The Bank of Japan said it will increase its monthly government bond purchases from banks to spur lending and prevent the recession from deepening.

The central bank will buy 1.8 trillion yen ($18.3 billion) of government debt each month, up from 1.4 trillion yen now, it said in a statement in Tokyo today. The BOJ has purchased the bonds since 1989 and last increased them in December.

Bond yields fell on speculation the purchases will help the world’s most indebted government pay for Prime Minister Taro Aso’s third economic stimulus package. Bank of Japan Governor Masaaki Shirakawa last week signaled he would endorse plans for more government spending, saying the country needed “appropriate fiscal measures.”

“At a time when the country’s economy is shrinking at a double-digit pace, fiscal spending is the remedy, and the central bank can contribute by buying government bonds,” said Hiroaki Muto, a senior economist at Sumitomo Mitsui Asset Management Co. in Tokyo. “The bank can’t avoid entering the field of fiscal policy.”

The yield on Japan’s benchmark 10-year bond fell 1.5 basis points to 1.285 percent as of 12:56 p.m. in Tokyo, after being unchanged immediately before the announcement. It’s still higher than the 1.165 percent at the start of the year. The yen was little changed, trading at 98.46 per dollar from 98.48.

The move came after the Bank of England last week started buying U.K. government bonds to expand reserves in the financial system. The Federal Reserve may unveil a similar program later today.

‘Remain Under Stress’

“It is likely that the markets will remain under stress in the new fiscal year given the severe financial and economic conditions,” the Bank of Japan said. “Continued provision of substantial liquidity is required to ensure stability in financial markets.”

Aso last week said he’d draft a new spending package to add to the 10 trillion yen pledged since he became prime minister six months ago. The world’s second-largest economy shrank at an annual 12.1 percent pace last quarter as Toyota Motor Corp. and Sony Corp. cut output and fired workers after an unprecedented drop in exports.

Shirakawa told lawmakers last week that the central bank buys government bonds to add money to the financial system rather than to fund fiscal expansion. Economists say the policy board doesn’t want to give the impression that the purchases will help Aso increase spending.

Helping Government

“The bank says the increases are aimed at smoothening money-market operations, though market participants interpret them as being aimed at helping the government’s fiscal spending,” said Masaaki Kanno, chief economist at JPMorgan Chase & Co. in Tokyo and a former central bank official.

Japan’s public debt is more than 170 percent of gross domestic product, the Organization for Economic Cooperation and Development estimates, the highest in the industrialized world.

The Bank of Japan kept its benchmark overnight lending rate at 0.1 percent at today’s meeting. Since cutting the rate in December, the central bank has turned to buying assets from financial institutions in an effort to encourage lending.

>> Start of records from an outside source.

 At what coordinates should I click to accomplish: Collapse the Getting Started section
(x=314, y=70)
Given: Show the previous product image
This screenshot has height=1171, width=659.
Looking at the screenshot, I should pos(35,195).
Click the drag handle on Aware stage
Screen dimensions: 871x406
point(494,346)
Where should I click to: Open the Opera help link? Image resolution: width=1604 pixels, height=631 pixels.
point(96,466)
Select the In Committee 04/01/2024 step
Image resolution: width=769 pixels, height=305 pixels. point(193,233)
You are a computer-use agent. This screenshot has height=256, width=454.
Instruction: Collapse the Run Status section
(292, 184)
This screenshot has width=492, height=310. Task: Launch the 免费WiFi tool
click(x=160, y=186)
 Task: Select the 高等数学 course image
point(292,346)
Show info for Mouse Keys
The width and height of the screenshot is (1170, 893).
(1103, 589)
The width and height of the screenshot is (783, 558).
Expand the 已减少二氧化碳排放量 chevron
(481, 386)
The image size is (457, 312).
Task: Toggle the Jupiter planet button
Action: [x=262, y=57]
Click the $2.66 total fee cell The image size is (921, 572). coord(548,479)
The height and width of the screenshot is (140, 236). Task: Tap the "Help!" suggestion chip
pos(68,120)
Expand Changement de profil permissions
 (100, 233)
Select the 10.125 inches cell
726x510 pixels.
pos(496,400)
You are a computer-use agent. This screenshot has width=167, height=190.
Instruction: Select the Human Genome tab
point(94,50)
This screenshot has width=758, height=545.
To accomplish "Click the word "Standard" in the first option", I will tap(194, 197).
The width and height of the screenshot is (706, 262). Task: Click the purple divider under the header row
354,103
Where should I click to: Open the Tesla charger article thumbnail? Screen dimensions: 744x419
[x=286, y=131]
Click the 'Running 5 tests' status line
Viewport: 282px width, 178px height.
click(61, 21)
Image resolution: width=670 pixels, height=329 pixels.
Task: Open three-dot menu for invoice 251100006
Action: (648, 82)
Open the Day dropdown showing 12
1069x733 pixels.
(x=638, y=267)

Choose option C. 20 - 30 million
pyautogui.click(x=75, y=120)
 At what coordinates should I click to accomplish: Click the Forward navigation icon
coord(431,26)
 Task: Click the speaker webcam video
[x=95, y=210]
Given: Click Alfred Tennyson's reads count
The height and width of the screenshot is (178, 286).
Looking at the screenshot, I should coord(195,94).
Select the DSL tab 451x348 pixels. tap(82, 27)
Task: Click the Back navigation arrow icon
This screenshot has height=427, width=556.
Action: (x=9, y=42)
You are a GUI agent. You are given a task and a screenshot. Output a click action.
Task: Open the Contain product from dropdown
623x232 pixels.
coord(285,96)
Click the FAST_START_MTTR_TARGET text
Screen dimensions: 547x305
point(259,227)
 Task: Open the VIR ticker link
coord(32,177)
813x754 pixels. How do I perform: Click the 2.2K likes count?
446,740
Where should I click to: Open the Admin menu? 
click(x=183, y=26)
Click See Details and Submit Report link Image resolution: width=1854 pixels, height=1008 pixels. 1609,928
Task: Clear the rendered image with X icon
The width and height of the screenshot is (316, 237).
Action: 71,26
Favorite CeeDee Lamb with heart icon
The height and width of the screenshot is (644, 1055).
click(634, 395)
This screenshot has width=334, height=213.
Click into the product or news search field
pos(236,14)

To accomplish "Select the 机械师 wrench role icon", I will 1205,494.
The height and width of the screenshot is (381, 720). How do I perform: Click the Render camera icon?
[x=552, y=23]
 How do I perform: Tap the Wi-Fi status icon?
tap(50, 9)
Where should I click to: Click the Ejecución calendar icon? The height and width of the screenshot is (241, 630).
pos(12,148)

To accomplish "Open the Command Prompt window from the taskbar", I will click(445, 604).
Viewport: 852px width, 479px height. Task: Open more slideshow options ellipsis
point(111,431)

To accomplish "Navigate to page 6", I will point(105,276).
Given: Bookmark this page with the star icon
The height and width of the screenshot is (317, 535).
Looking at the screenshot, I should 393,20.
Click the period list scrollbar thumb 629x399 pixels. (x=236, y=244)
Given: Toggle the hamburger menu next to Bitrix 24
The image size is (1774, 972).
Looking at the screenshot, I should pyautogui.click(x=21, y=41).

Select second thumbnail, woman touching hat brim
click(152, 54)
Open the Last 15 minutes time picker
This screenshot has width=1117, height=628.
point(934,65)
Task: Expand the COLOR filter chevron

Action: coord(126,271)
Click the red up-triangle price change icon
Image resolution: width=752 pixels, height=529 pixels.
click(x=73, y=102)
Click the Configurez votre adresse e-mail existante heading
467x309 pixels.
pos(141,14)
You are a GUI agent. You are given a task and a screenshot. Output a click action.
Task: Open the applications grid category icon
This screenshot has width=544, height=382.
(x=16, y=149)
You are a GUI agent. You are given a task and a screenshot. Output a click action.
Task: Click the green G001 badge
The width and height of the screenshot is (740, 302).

Yesterday it outlined plans to provide as much as 1 trillion yen in subordinated loans to banks to shore up their capital, which has been depleted by falling stock prices.

Japanese banks traditionally have large equity holdings, making them vulnerable to the 31 percent drop in the Nikkei 225 Stock Average over the past six months and reducing their capital-adequacy ratios.

Asset Buying

The central bank would be repaid after other creditors should a commercial bank go bankrupt, meaning institutional investors would still have an incentive to buy debt issued by the commercial bank.

In January, the bank started buying commercial paper to improve companies’ access to short-term funding. Last month it extended the asset-purchase program to one-year corporate bonds as well as stocks owned by banks.

The asset-buying policy has expanded the amount of money in the economy and therefore amounts to “quantitative easing,” according to Julian Jessop, chief international economist at Capital Economics Ltd. in London. The Bank of Japan avoids describing the measures using the term, which in the past referred to its 2001-2006 policy of setting a target for reserves that commercial banks hold at the bank.

Japan’s monetary base rose 6.4 percent in February from a year earlier to 93.7 trillion yen, the highest since May 2006.